Rafael Guízar y Valencia (16 April 1878 - 6 June 1938) was a Mexican bishop of the Roman Catholic Church who was persecuted during the Mexican Revolution. Named Bishop of Xalapa in 1919, he was driven out of his diocese and forced to live the remainder of his life in hiding in Mexico City. Pope Benedict XVI canonized Guízar on 15 October 2006.

==Life==
Rafael Guízar Valencia was born in Cotija in 1878. His parents, Prudencio and Natividad Guízar y Valencia, had eleven children. When Rafael was nine years old, he lost his mother. He attended a Catholic school where he got in touch with Jesuit priests. After some time he felt called to priesthood. In 1891 he entered the seminary in Cotija and was ordained in 1901.

In 1905 he became spiritual director of the seminary in Zamora. In 1911, he founded a religious newspaper in Mexico, but soon met with political persecution by the revolutionary movement in Mexico which lasted until his death. Guízar lived several times without a home and hid his priestly work under disguises as a street seller, a musician, and a doctor of homeopathic medicine, which allowed him to administer the sacraments in secrecy. At times he had to leave the country and lived in the South of the United States until 1915. In 1916 he went to Guatemala, and in 1919 he cared for victims of the black plague.

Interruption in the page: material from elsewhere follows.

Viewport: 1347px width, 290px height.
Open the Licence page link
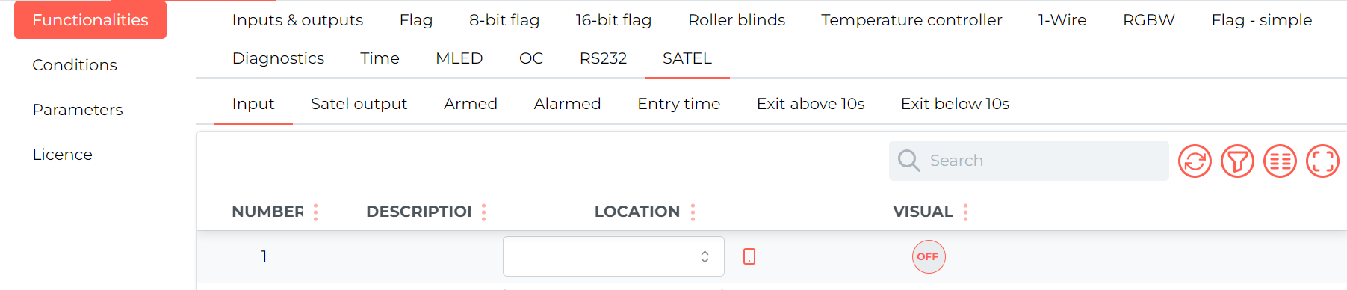coord(63,155)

In 1919 he was elected Bishop of Veracruz and was consecrated in the Cathedral of Saint Christopher in Havana on November 30, 1919. He maintained a clandestine seminary in Mexico, which changed location constantly. During the time Guízar was in charge of the diocese, he had to spend nine years in exile due to persecution.

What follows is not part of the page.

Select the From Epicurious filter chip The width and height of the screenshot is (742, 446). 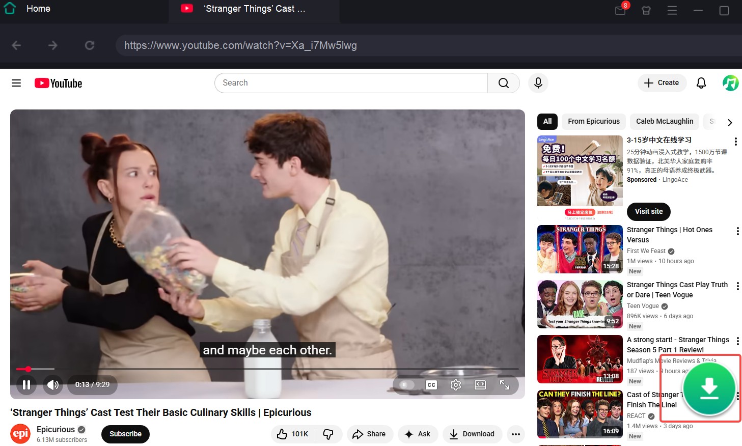[593, 122]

In 1920, he participated in relief and recovery efforts for survivors and towns badly affected by an earthquake which struck Veracruz in January. He collaborated with government officials to raise funds, and conducted sermons in the region.

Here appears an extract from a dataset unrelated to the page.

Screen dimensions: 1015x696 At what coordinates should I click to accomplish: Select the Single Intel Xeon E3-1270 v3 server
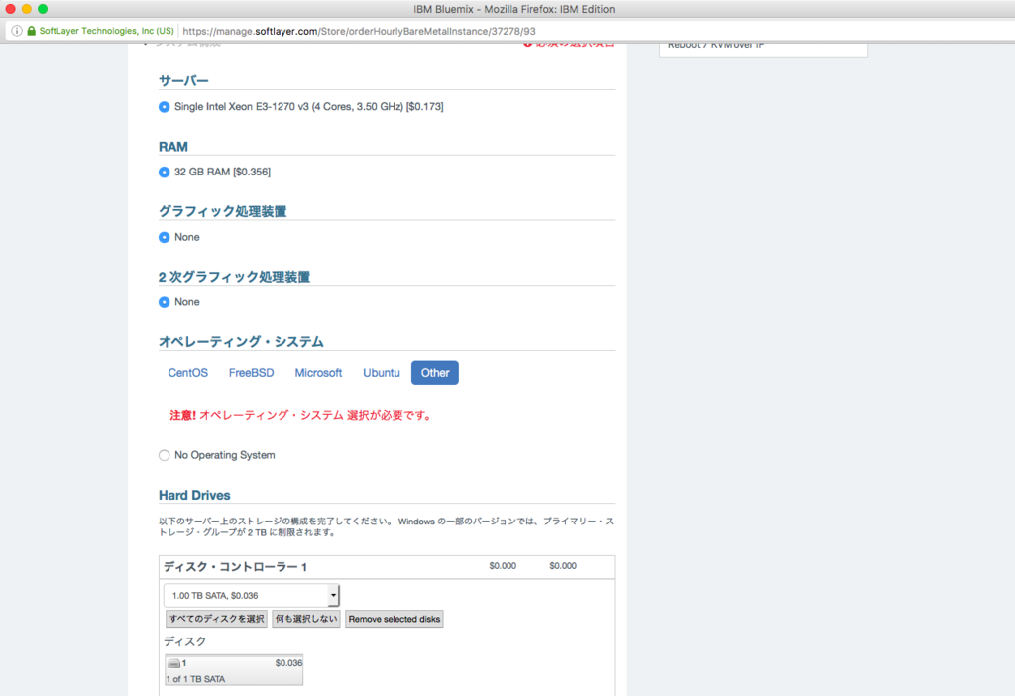(163, 106)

In December 1937, while on a mission in Cordoba, he suffered a heart attack and died on 6 June 1938 in Mexico City. His tomb in the Catholic Cathedral of Xalapa attracts many worshipers who come for intercession.

He was a member of the Knights of Columbus Council 2311 of Jalapa, Veracruz.

==Veneration==
Guízar was beatified by Pope John Paul II on 29 January 1995. In April 2006, Pope Benedict XVI confirmed a miracle that happened through Guízar's intercession that opened the way to his being canonized on 15 October 2006 by Pope Benedict XVI.